I’ll never forget the twinkling sunlight reflecting on the sea as we hike along the Ponta da Piedade in Lagos…High along a jagged shoreline of cliffs, sea caves, and crumbling islands of rock… The twisting trails would lead to viewpoints with sheer dropoffs to the water below, or to winding staircases that brought us down to tiny sheltered beaches where the waves would roll in and massage the sand and stones at our feet.
From Lagos we rented a car for a couple days & drove out to the West Coast of the Algarve. Here we explored the beaches along the most Western point of Europe, where the winds were wild, and everywhere you looked was a surfer’s paradise. I would definitely had enjoyed a longer stay in this Southern part of Portugal. I envied the surfers, with boards on the roofs of their vans, following the sea swells along this coastline of almost endless beaches and perfect waves. It is my motivation to return.

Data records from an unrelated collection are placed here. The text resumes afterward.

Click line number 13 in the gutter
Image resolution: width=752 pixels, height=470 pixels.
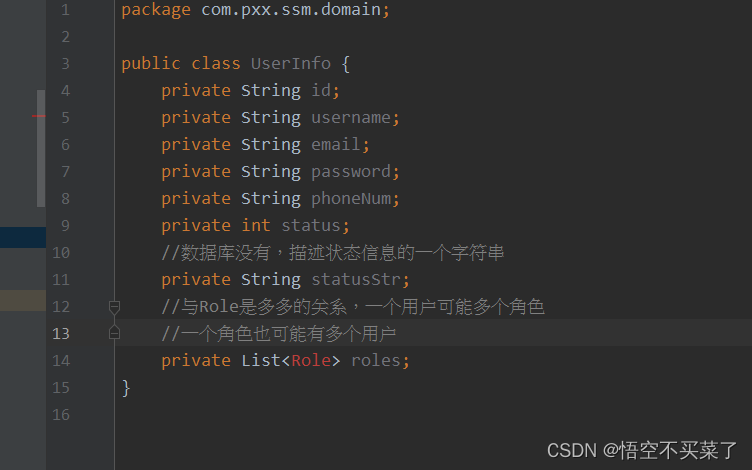click(61, 333)
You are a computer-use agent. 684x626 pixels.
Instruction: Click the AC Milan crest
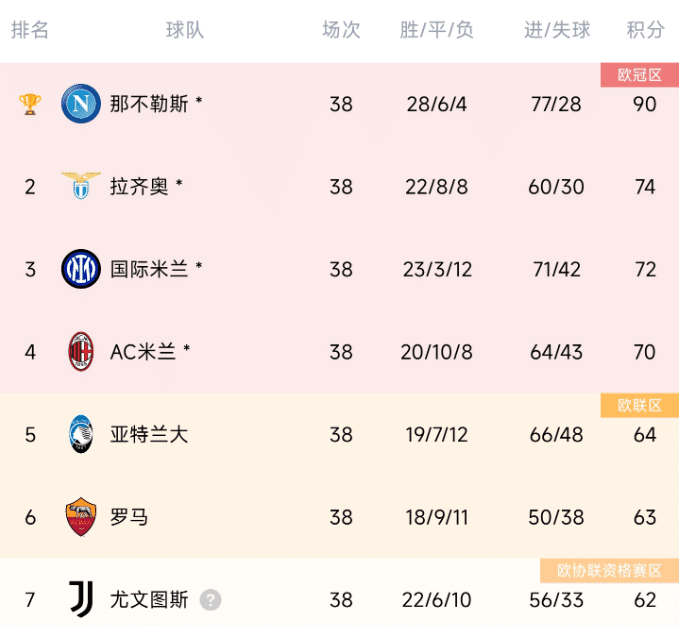pyautogui.click(x=81, y=351)
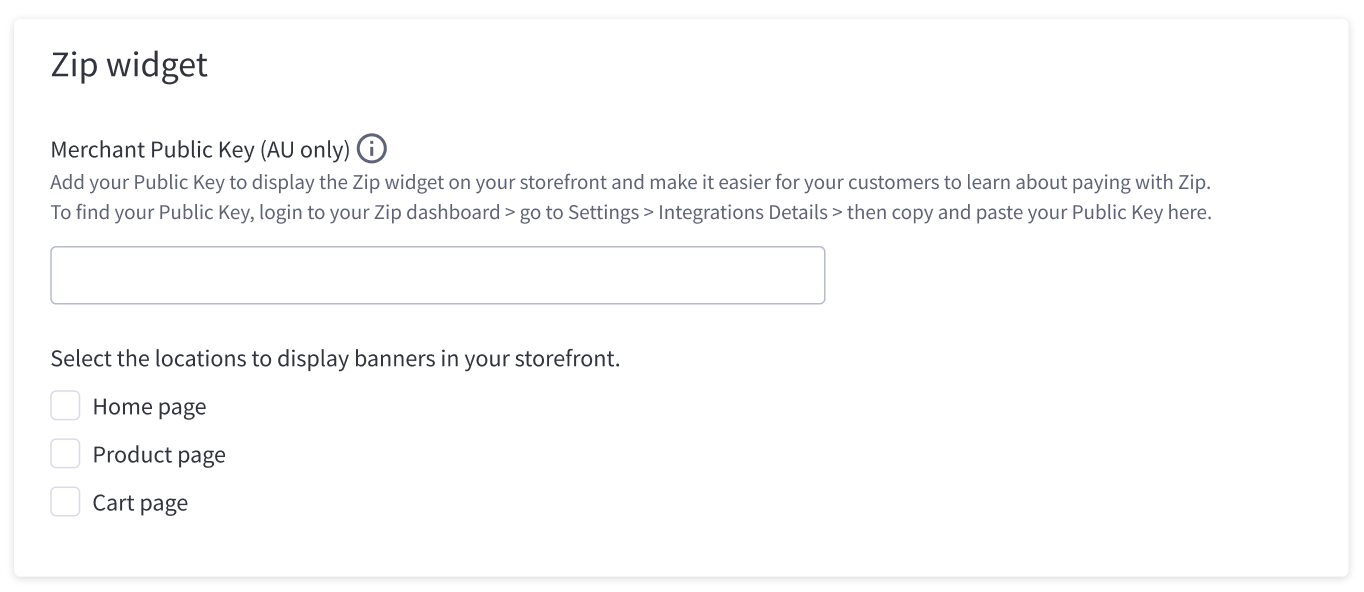1364x592 pixels.
Task: Click "Select the locations to display banners" text
Action: tap(335, 358)
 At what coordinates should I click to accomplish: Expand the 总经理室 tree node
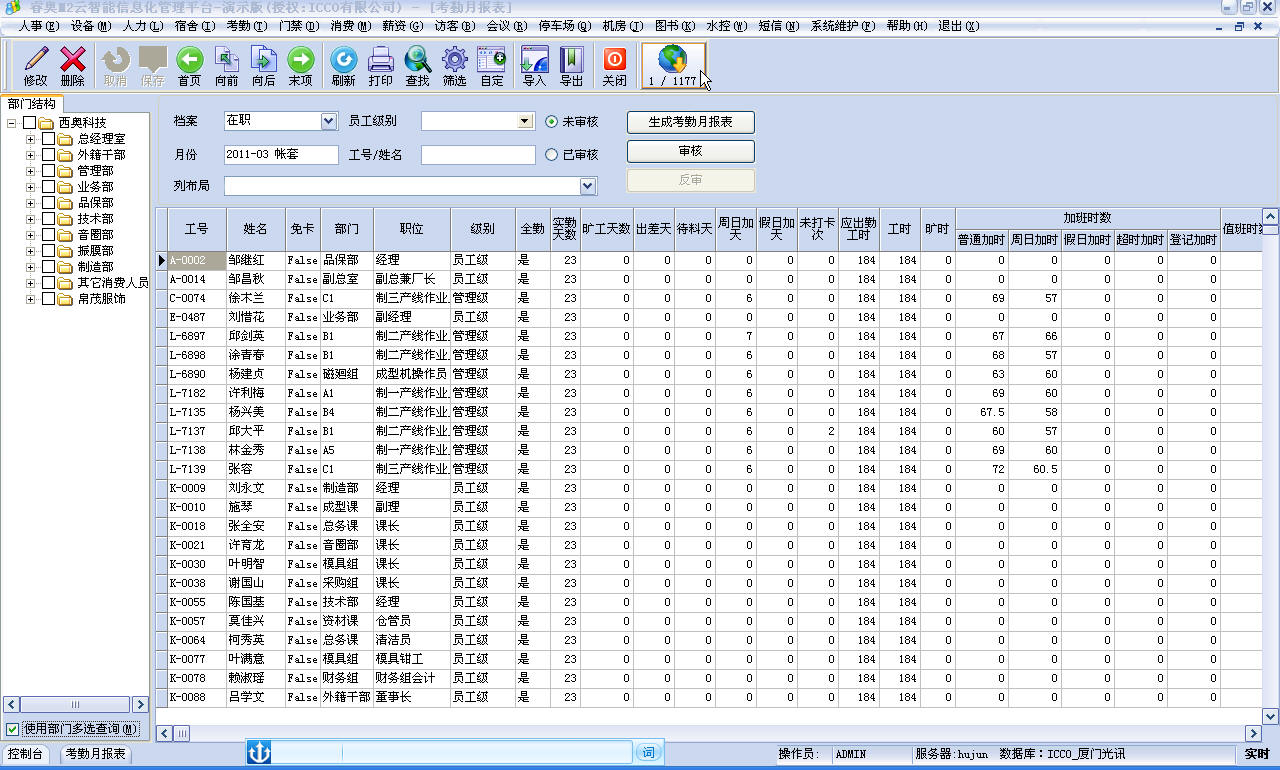[30, 139]
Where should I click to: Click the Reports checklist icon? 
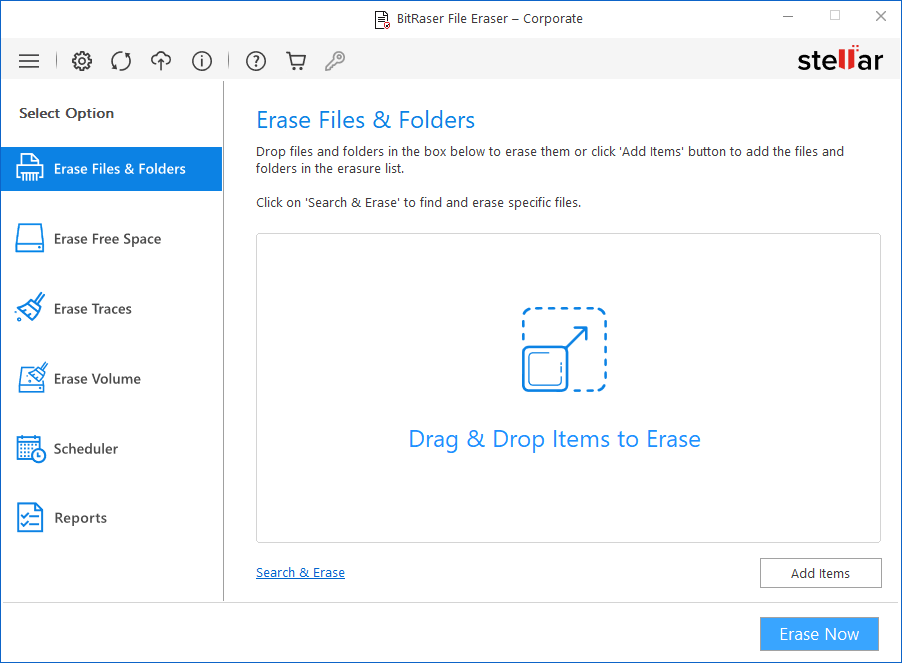click(x=29, y=517)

In fact, I would return the very next day to the beaches, & experience one of the most pleasant moments of this trip for me. It was on the morning of my 44th birthday, and as I sat on a surfboard gently floating on the cool waves off the Algarve Coast, a warm rain began to fall. The droplets were splashing all around me in the ocean, touching the skin of my face, and in that moment I was not caring about anything in the world, but just enjoying the sensation. I didn’t care if I caught another wave, it was the perfect moment, and the perfect way to celebrate the start of a new year of my life.
Lisbon – part two
In Lisbon, there is a tour you can do where they blindfold you, and walk you through the Alfama district. This is a historic part of the city, made up of a labyrinth of narrow streets, alleys, and staircases. The point of the tour is to use your other senses, touch, smell, hearing. We often rely on our eyes to gather most memories of a place, but this idea truly appeals to me. I find myself often focusing on the sounds around me, or the smells…sitting silently, trying to collect more than just visual memories.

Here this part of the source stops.